[Data provided]
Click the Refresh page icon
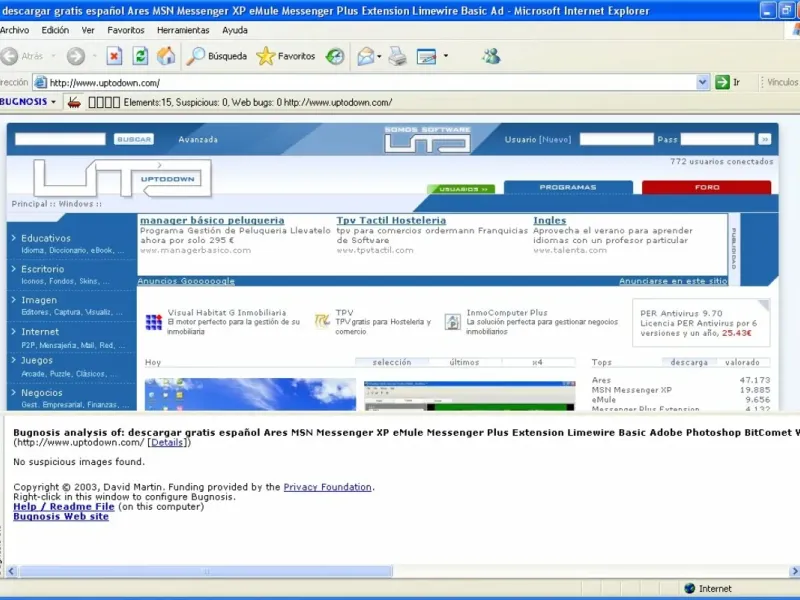 140,56
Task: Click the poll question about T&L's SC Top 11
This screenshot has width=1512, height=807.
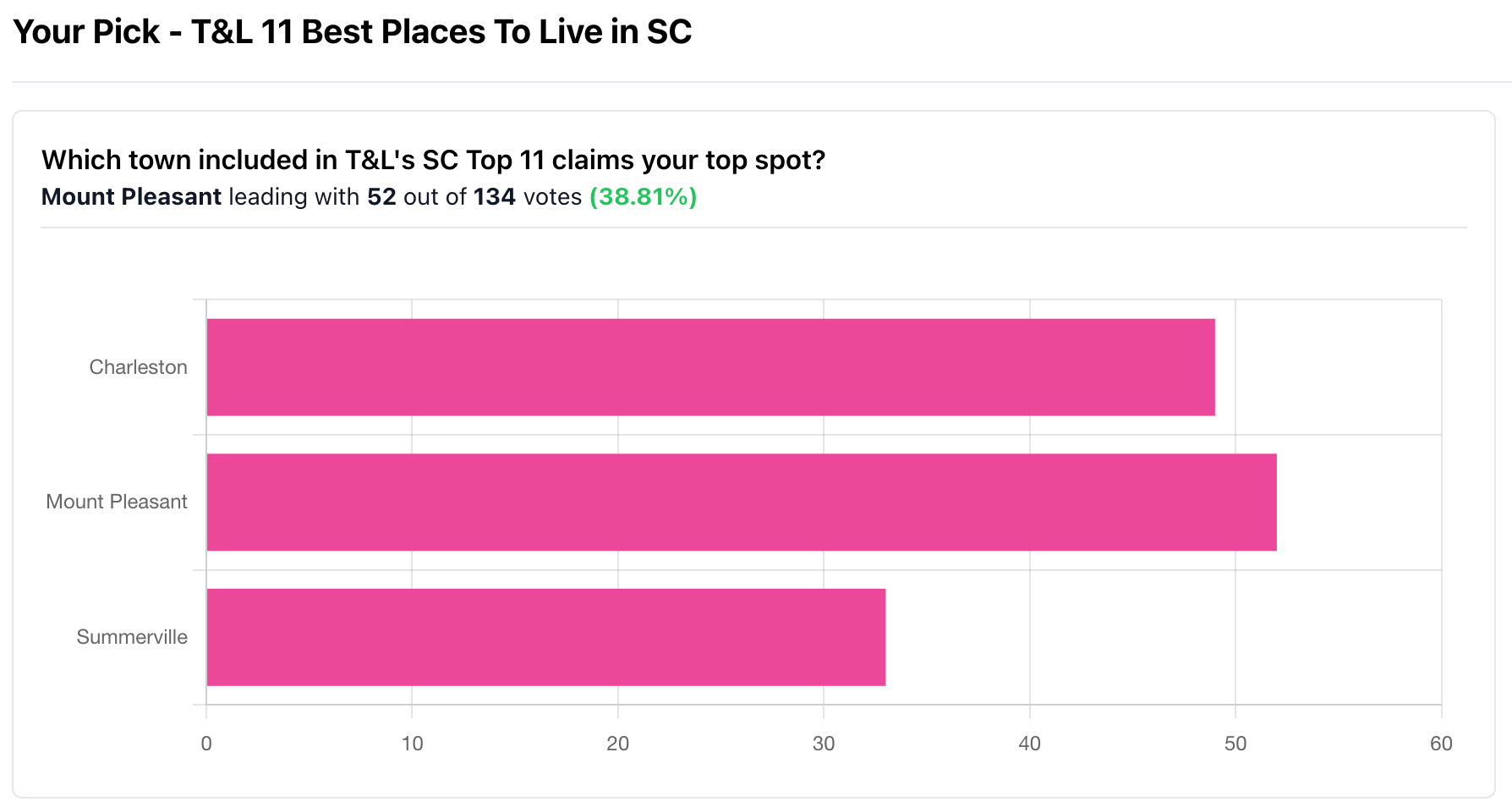Action: (x=433, y=160)
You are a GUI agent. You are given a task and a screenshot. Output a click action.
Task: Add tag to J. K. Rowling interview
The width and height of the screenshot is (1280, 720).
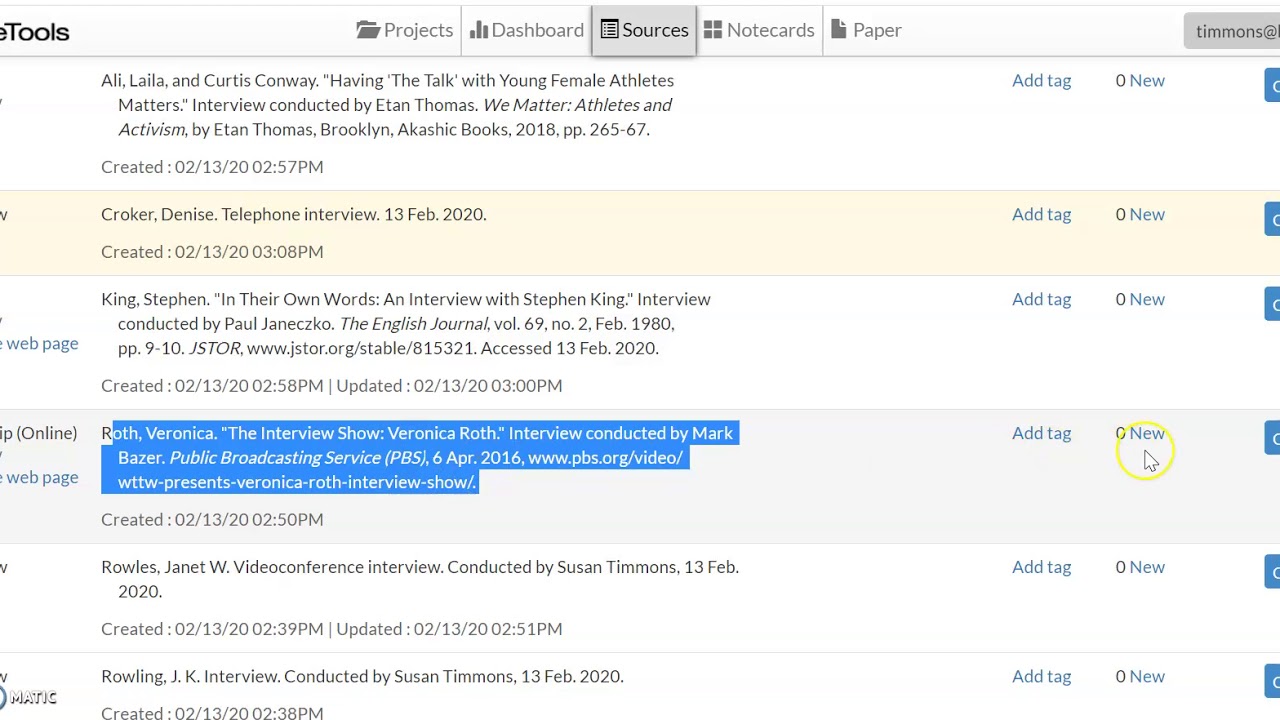tap(1041, 676)
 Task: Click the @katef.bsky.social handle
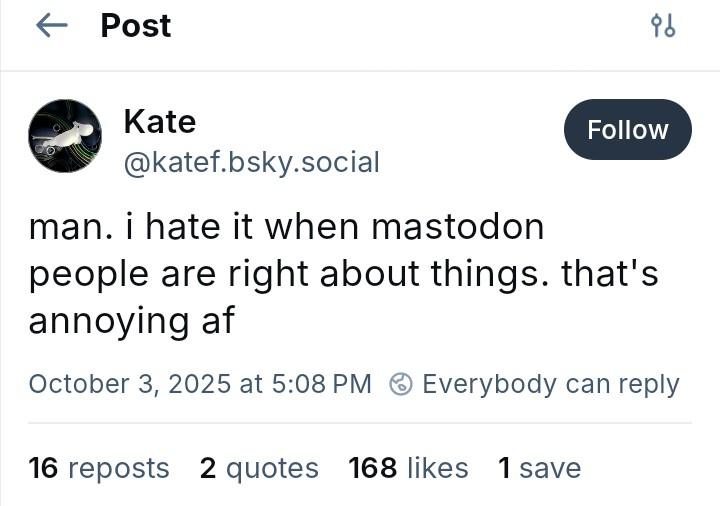tap(251, 162)
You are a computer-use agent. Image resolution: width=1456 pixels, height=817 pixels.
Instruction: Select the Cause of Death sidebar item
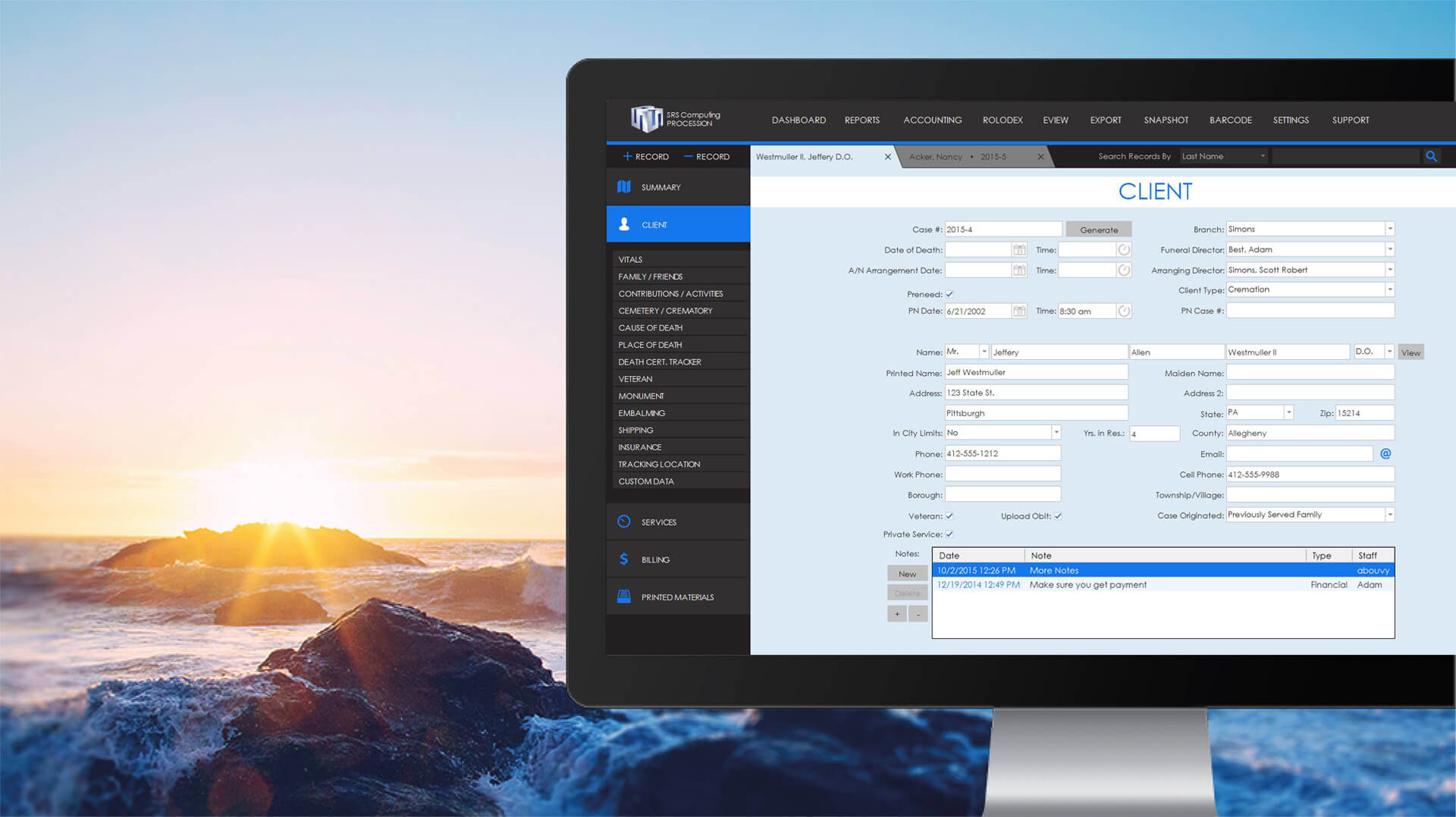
[/Data provided]
- **Task statement**
Exact repetition is required for the lines from the first one in the listing through the one that holds "You are a computer-use", and pictures are to be omitted.

- **Response below**
Click the Refresh page icon
 140,56
Task: Click the poll question about T&L's SC Top 11
This screenshot has width=1512, height=807.
Action: (x=433, y=160)
You are a GUI agent. You are given a task and a screenshot. Output a click action.
Task: Add tag to J. K. Rowling interview
The width and height of the screenshot is (1280, 720).
tap(1041, 676)
 Task: Click the @katef.bsky.social handle
tap(251, 162)
You are a computer-use agent. Image resolution: width=1456 pixels, height=817 pixels.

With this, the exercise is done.